Aim of the exercise: Which of the lines below contain the word "width"? Copy each of them in full.

## Start

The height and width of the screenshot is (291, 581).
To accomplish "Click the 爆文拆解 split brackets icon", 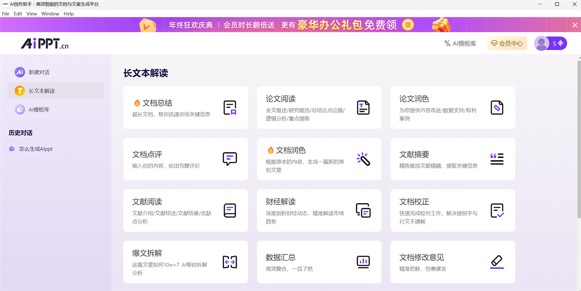I will [230, 262].
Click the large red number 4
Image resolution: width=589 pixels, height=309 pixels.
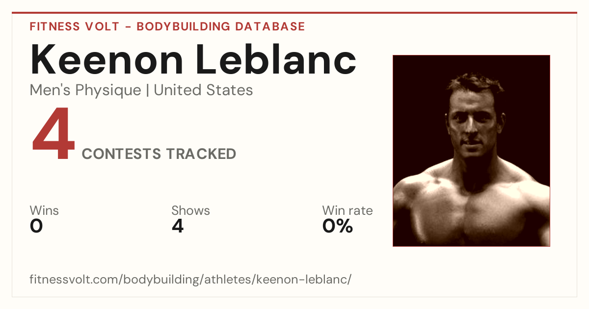(54, 134)
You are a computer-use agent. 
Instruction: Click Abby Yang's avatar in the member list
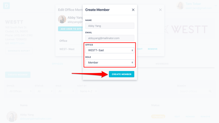click(12, 116)

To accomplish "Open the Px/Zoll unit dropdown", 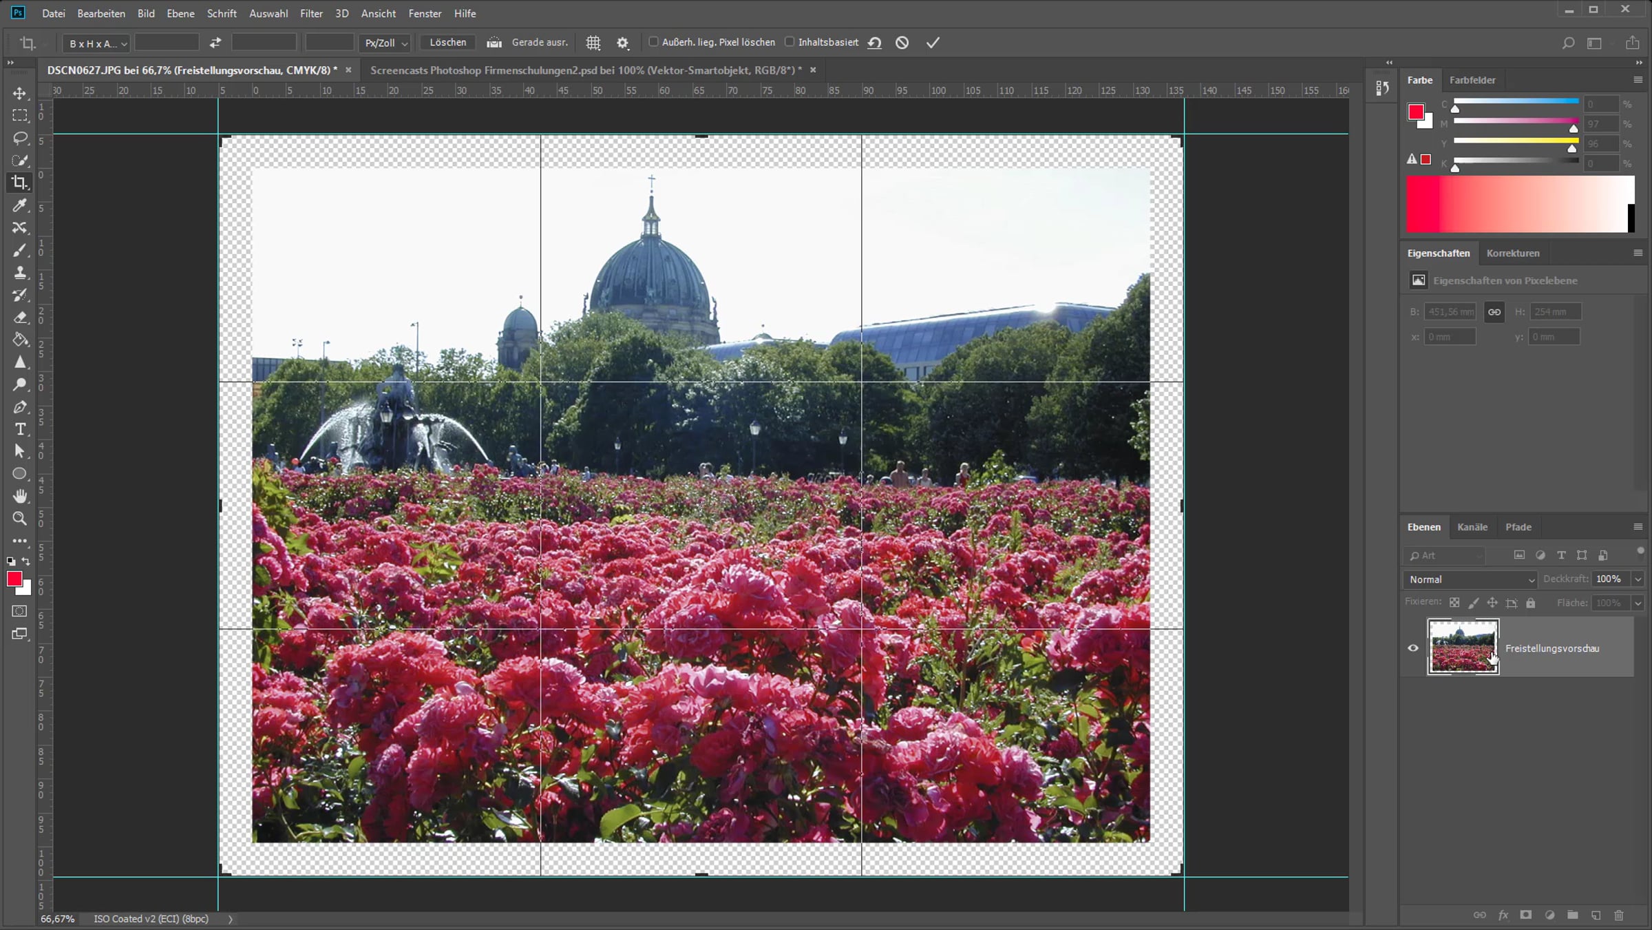I will coord(385,43).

## End

Response for this exercise:
The height and width of the screenshot is (291, 581).
Image resolution: width=589 pixels, height=309 pixels.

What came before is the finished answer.